*** SUPPLIED ENTRIES Section Begins ***

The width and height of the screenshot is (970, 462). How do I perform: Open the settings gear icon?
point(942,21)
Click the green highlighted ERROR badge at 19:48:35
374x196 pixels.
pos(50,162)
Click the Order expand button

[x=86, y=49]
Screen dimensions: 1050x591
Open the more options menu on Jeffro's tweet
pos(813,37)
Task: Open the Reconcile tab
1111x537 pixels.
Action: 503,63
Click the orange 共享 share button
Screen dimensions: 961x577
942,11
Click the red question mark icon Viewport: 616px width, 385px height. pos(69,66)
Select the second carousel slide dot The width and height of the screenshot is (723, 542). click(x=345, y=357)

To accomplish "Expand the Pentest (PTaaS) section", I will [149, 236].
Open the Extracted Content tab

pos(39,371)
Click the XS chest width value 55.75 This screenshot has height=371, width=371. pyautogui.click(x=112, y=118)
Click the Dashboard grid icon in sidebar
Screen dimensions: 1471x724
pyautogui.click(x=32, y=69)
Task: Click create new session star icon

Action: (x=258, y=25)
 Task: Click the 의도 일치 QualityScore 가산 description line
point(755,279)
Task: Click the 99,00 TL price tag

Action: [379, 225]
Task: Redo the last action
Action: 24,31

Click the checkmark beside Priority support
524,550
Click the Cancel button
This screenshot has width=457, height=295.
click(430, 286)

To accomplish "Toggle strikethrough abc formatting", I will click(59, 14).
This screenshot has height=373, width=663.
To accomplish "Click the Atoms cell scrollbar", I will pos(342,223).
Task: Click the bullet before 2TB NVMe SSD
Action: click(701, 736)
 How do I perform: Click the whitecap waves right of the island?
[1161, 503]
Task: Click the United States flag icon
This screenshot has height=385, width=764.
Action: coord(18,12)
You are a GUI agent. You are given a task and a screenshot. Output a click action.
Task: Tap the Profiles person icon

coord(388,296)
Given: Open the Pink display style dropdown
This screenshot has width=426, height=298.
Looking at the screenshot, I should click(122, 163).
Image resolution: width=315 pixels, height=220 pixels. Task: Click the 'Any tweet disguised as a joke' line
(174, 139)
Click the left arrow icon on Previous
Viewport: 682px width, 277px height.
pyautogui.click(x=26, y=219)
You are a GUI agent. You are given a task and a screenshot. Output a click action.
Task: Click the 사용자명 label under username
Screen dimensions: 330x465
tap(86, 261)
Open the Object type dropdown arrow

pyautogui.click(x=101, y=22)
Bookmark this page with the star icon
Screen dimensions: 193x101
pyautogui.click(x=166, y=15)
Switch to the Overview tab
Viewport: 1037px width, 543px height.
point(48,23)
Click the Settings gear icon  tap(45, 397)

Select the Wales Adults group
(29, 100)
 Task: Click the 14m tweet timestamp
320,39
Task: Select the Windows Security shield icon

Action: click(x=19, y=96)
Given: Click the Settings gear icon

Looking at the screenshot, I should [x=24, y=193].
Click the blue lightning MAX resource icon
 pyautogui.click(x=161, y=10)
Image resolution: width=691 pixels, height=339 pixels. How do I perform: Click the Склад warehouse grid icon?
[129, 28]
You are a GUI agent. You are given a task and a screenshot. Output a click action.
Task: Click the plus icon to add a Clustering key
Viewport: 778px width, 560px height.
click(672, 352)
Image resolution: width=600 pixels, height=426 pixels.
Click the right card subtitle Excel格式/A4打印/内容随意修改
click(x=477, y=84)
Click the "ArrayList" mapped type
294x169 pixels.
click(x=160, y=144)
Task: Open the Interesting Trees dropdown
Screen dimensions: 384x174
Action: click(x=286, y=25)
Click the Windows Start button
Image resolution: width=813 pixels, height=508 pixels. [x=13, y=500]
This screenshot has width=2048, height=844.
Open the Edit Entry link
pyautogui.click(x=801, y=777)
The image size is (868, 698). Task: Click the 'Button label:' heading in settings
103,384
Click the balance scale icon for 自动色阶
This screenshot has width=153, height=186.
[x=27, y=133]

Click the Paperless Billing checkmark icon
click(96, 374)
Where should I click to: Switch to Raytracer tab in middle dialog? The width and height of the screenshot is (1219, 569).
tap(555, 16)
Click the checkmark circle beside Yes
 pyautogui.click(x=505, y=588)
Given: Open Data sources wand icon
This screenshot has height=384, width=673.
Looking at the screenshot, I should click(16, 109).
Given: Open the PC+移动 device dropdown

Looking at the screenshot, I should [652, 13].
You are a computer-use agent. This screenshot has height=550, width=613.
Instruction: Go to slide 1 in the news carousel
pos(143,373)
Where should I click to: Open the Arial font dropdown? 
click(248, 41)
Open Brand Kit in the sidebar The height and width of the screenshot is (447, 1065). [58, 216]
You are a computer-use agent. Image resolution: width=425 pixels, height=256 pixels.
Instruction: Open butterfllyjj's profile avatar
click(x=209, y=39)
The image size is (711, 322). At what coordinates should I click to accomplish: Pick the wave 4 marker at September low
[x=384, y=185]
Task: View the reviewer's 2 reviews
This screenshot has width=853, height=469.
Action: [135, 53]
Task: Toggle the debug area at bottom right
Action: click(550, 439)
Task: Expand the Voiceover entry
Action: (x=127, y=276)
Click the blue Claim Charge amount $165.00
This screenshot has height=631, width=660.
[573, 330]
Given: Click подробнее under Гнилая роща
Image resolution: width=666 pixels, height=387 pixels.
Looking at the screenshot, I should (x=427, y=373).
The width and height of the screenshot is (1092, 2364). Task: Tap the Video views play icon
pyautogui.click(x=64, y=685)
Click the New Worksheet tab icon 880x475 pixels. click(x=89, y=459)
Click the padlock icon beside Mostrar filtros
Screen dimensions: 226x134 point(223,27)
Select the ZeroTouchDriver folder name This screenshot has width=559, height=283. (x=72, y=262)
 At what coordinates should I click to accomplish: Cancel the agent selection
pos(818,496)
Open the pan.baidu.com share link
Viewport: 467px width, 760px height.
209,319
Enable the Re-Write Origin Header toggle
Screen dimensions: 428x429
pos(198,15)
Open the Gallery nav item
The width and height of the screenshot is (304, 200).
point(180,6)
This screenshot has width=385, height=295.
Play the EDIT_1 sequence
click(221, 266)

*** SUPPLIED ENTRIES Section Ends ***

Copy out each line of the data above, exactly, if it lies between the line holding "This screenshot has width=2048, height=844." and the line holding "Click the balance scale icon for 自动色阶", inclusive; copy no other line.

SOLUTION ::
This screenshot has width=2048, height=844.
Open the Edit Entry link
pyautogui.click(x=801, y=777)
The image size is (868, 698). Task: Click the 'Button label:' heading in settings
103,384
Click the balance scale icon for 自动色阶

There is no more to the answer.